La Nation Bénin...
L'Assemblée nationale a
délibéré et adopté, ce lundi 13 juillet, à l'unanimité des députés, la loi n°
2026-15 sur l'environnement en République du Bénin. Le texte abroge la
loi-cadre en vigueur jusqu'ici et datant de 1999.
Composée de 138 articles, répartis en 24 chapitres et en huit titres, la loi n° 2026-15 portant loi sur l'environnement en République du Bénin est un texte important. Le texte a été adopté à l'unanimité des députés présents et représentés. Il traite à travers ses titres des dispositions générales, de la protection et de la mise en valeur des milieux récepteurs et naturels, de la protection et de la mise en valeur du milieu naturel et de l’environnement humain, des pollutions et des nuisances, de l’évaluation environnementale, des mesures incitatives et enfin des dispositions pénales. Le texte vient abroger la loi n° 98-030 du 12 février 1999 portant loi-cadre sur l'environnement en vigueur jusqu'ici et vieille de 27 ans. L'adoption du texte permettra d'impliquer tous les acteurs intervenant dans la gestion de l'environnement, de prendre en compte les exigences actuelles en matière de gestion et de protection de l'environnement, d'adapter le contenu de la loi au contexte actuel du Bénin. À ce titre, le texte comporte plusieurs innovations conformes aux standards internationaux. La loi prévoit notamment une meilleure implication des collectivités territoriales, du secteur privé et de la société civile dans la gestion de l’environnement.

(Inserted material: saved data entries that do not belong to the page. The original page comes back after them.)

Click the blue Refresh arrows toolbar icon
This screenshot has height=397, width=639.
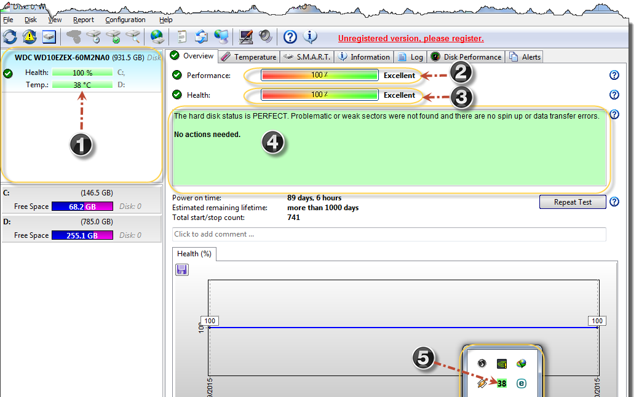click(10, 37)
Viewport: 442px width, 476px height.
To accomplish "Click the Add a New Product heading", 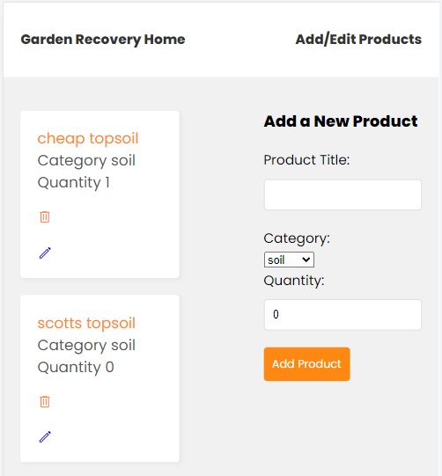I will point(341,121).
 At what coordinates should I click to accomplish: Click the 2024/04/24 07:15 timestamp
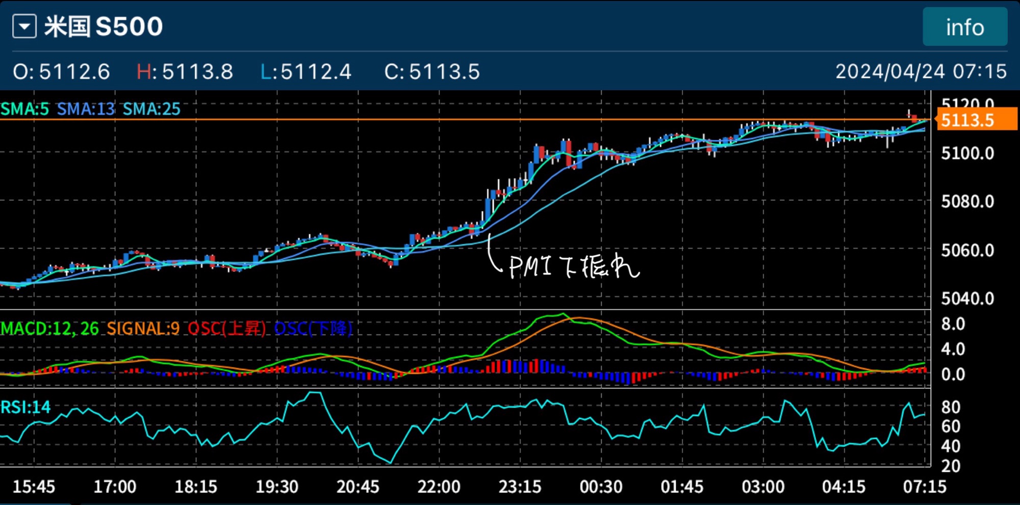[921, 71]
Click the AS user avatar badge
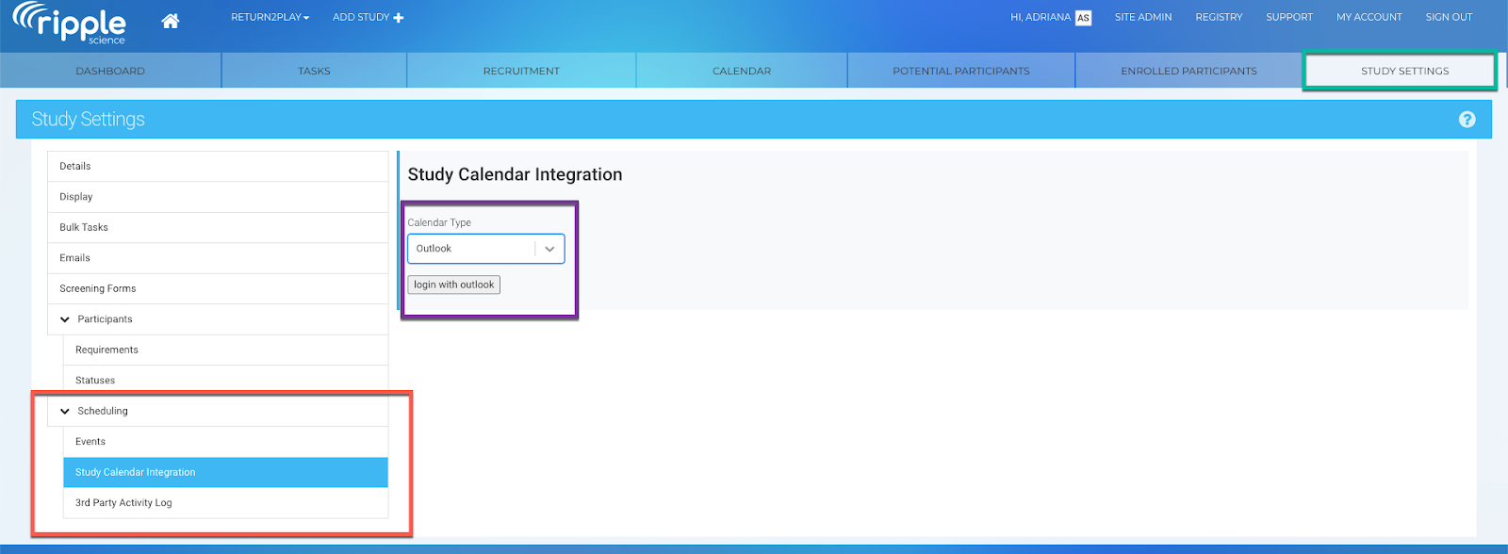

Le texte est en cohérence avec
les différentes lois existantes telles que le code d'hygiène publique, le code
pastoral, le code pénal, le code de procédure pénale et la loi sur la sûreté et
la radiologie nucléaire. Le texte prend par ailleurs en compte les exigences
issues des documents de politique, de stratégie et de planification élaborés
ces dernières années en matière de gestion et de protection de l’environnement,
l’internalisation des dispositions des conventions internationales relatives à
l’environnement, signées et ratifiées par la République du Bénin, l’adaptation
des sanctions applicables aux infractions environnementales aux réalités
actuelles.
Des amendes jusqu’à 10 milliards F Cfa
Selon la gravité de l'infraction contre l'environnement, la loi adoptée ce lundi prévoit des amendes allant de 50.000 F Cfa à 10 milliards F Cfa et des peines de 10 jours d'emprisonnement à 20 ans de réclusion criminelle.

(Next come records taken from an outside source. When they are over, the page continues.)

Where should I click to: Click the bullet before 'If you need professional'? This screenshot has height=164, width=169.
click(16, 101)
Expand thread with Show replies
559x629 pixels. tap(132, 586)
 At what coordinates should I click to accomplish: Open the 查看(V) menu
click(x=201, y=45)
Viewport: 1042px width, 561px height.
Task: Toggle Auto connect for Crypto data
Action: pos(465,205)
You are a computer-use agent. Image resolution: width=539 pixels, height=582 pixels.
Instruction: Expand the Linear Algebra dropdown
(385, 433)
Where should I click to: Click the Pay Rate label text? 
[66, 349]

Les députés ont marqué un grand intérêt lors de l'examen du projet de loi initié par le gouvernement. Ils se réjouissent que le texte vienne actualiser la loi de 1999 dont certaines de ses dispositions sont devenues obsolètes par rapport à la réalité d'aujourd'hui en matière environnementale.
Les parlementaires ont toutefois recommandé au gouvernement notamment de vulgariser la loi dans les langues locales, de prendre des mesures pour faciliter l'obtention du Certificat de conformité d'impact environnemental et social aux demandeurs et de veiller à ce que la mise en œuvre de la loi ne pénalise pas les Petites et moyennes entreprises (Pme) au profit des multinationales. Le ministre de la Justice et de la Législation, Yvon Détchénou, représentant le gouvernement, a rassuré les députés. Le garde des Sceaux a par ailleurs dissipé les inquiétudes par rapport au sort de certaines structures telles que l'Agence béninoise de l'Environnement (Abe) et le Conseil béninois pour le développement durable (Cbdd) non cités dans le texte. Yvon Détchénou a clarifié que ces structures ne vont pas disparaître. Seulement, la dénomination, l'architecture et les conceptions internes de ces institutions peuvent changer mais leur gouvernance institutionnelle et fonctionnelle ne changera pas, a rassuré le gouvernement.